TASK DETAILS | Using the entries below, give the count of lines that hold "table". Say nothing besides the number.
[SOURCE DATA Boundary: Start]
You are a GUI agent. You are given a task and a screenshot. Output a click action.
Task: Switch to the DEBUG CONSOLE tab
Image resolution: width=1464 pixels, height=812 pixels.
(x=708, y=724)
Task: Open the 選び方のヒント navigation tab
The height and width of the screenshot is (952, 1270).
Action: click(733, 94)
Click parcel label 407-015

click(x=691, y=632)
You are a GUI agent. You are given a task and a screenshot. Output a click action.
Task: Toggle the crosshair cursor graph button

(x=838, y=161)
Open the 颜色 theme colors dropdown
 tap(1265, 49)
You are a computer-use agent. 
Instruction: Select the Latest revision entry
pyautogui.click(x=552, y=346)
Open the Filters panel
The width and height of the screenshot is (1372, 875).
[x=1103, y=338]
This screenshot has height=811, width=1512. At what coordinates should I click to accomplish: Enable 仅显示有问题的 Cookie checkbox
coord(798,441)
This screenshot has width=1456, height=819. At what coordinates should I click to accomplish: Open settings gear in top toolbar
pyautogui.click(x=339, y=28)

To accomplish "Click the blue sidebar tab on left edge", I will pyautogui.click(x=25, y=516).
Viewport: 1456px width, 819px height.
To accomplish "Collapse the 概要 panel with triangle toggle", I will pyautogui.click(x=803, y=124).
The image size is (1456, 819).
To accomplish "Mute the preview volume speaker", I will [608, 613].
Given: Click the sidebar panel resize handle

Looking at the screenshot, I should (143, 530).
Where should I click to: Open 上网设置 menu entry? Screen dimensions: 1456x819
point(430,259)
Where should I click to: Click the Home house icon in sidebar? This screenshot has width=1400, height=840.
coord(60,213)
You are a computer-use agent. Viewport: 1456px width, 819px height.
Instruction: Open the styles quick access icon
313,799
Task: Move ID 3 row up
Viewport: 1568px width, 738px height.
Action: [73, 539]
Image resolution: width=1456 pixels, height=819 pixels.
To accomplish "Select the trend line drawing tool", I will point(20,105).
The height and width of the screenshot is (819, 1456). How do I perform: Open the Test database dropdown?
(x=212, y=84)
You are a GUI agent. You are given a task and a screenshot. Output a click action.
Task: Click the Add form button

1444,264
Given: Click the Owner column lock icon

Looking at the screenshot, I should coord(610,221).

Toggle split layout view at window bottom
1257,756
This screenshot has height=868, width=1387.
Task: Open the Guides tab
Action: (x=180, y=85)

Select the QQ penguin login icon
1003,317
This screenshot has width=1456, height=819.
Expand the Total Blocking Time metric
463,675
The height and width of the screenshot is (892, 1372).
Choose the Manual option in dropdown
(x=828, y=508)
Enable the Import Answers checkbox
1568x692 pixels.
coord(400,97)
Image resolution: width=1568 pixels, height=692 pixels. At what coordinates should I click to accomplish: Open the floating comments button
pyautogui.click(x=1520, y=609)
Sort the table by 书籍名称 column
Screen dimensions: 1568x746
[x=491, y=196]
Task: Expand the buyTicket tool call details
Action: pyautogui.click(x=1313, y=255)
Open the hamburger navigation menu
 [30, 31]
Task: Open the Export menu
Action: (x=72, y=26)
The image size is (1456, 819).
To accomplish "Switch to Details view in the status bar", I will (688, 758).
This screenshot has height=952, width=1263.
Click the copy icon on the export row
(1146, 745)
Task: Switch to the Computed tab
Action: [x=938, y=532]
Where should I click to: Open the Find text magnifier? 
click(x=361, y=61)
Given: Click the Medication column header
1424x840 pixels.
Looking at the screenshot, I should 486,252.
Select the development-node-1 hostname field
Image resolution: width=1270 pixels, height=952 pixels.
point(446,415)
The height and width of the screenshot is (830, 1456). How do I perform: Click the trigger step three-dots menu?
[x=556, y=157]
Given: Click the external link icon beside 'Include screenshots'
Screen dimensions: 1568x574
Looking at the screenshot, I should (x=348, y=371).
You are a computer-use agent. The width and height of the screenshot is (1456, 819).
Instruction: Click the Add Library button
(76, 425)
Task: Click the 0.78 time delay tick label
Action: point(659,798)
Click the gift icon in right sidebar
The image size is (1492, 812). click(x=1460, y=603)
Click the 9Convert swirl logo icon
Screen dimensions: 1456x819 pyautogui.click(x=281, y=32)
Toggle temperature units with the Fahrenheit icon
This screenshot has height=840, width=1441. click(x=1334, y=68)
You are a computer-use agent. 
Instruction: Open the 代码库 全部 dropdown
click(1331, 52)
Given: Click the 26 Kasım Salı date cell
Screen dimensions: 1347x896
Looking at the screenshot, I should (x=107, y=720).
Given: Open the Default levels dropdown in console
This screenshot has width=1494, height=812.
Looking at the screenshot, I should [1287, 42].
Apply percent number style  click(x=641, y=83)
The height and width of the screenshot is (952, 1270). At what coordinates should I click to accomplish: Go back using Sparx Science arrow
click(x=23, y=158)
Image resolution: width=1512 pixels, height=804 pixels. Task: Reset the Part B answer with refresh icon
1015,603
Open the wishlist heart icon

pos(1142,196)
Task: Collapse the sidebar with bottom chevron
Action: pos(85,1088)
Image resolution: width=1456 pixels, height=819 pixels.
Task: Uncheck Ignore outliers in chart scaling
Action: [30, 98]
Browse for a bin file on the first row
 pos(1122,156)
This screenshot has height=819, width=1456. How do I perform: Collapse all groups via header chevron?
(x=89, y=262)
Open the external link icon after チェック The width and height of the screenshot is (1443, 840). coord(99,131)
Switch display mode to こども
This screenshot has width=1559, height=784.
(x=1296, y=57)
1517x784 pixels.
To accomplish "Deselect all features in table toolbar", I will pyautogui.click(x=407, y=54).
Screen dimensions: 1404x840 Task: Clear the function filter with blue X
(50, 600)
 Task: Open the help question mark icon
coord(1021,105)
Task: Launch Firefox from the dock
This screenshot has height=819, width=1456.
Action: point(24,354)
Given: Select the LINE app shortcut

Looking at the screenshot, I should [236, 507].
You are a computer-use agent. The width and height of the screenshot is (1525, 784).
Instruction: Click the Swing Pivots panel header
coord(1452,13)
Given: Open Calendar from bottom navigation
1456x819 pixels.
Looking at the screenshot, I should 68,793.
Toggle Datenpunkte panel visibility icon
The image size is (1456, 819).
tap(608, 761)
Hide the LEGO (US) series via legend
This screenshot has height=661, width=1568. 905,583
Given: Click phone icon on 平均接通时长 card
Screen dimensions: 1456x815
[SOURCE DATA Boundary: End]
WRITTEN ANSWER | 2